1. Water is gushing out only from the spigot and the knob area
only....so looks like all is not lost.
2. I live in Chicago, IL so the temps do drop below zero Fahrenheit
outside and that is where this tap is (into the backyard on my deck
and connected to my master bedroom which is heated... it is not in my
basement)
3. Yes, nothing else is cracked.
4. Yes, its a copper pipe when I look at it from the inside and then
there is a metal spigot and a plastic knob.
5. The metal spigot is screwed into the siding of my house outside my
master bedroom.
6. As far as I can remember (I am not at home right now)...the spigot
is screwed into a teflon/plastic base on the siding and the only other
screw if the one that holds the knob in place. The knob moves out (in
the user's direction) when moved counter-clockwise and the water flow
starts.


I need to figure out how to get to the stem, the valve and the seat
out. Worst case, I will take a digital photo to the local store...

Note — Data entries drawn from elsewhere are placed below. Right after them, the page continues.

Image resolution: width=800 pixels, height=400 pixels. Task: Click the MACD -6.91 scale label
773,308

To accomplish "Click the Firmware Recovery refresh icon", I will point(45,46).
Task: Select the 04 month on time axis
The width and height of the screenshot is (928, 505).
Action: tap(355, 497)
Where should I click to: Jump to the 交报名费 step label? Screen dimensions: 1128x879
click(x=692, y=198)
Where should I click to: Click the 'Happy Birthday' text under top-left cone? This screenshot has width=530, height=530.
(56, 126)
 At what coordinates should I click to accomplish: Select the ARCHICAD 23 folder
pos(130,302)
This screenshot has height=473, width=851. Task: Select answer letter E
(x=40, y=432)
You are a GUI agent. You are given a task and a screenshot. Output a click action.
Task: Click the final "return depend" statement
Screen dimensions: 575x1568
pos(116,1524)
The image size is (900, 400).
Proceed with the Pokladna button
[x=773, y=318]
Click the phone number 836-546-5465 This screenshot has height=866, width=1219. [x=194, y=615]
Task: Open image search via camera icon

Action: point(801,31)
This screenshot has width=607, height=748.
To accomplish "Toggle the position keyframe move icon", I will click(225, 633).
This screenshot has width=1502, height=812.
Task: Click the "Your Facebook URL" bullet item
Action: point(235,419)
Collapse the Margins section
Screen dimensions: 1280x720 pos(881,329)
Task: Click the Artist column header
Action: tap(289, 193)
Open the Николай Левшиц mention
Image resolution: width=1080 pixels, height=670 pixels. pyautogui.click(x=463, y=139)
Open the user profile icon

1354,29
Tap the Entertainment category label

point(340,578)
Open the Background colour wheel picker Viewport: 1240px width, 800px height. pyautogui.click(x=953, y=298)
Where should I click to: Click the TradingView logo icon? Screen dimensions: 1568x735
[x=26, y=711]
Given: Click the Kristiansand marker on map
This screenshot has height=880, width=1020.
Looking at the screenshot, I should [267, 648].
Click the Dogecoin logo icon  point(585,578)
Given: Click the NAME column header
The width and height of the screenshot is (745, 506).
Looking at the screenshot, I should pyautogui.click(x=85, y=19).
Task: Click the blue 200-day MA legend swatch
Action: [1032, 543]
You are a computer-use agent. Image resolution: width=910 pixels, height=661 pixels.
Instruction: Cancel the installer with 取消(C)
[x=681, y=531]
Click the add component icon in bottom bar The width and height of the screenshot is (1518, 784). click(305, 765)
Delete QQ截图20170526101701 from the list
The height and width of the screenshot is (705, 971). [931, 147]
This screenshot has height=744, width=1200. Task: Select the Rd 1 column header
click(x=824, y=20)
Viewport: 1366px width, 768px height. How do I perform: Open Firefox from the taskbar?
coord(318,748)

Thanks for all your help folks.


Sounds like a frostfree sillcock, just put those in on my son's
house. Google it and see if it looks like yours. Trader4 is most
likely right that they just screw on. In fact, there are several
"repair your sillcock" sites that give you step by step
instructions. They come in various lengths; depending on brand, they
may not be repairable, so consider replacing it. Hardest part is
going to be holding the pipe its attached to so that it doesn't
twist into a spiral and fracture.
--
Grandpa- Hide quoted text -

- Show quoted text -


Ignore my messages... I found the following set of instructions for my
specific problem... this should do it I think

In order to fix this leaking around the handle,
you first remove the screw that holds the handle
on to the valve stem. Next, you remove the
packing nut - a large adjustable wrench will work.
Then you need to remove the old packing gasket
material and the brass packing washer.
Clean up the brass packing washer and replace the
packing washer, if you can find one in the size
you need. Look for a flat packing washer in your
hardware store. You can also check with a plumbing
supply jobber. It doesn't have to be the grey
clay-like material that you removed. I searched
many stores without success. I fashioned a new
packing washer out of 1/8" thick rubber, and it
worked fine. Make sure you put some thread dope
on the packing nut threads before you re-install
it. Don't over-tighten the packing nut; stop when
you get resistance. The rubber material will fill
the gap very nicely, and the leaking around the
handle should have stopped competely. There is
nothing wrong with the design of the faucet. The
correct order of re-installing these parts is:
(1) the brass packing washer
(2) the new packing gasket material
(3) the packing nut
(4) the handle

Thanks for all your support.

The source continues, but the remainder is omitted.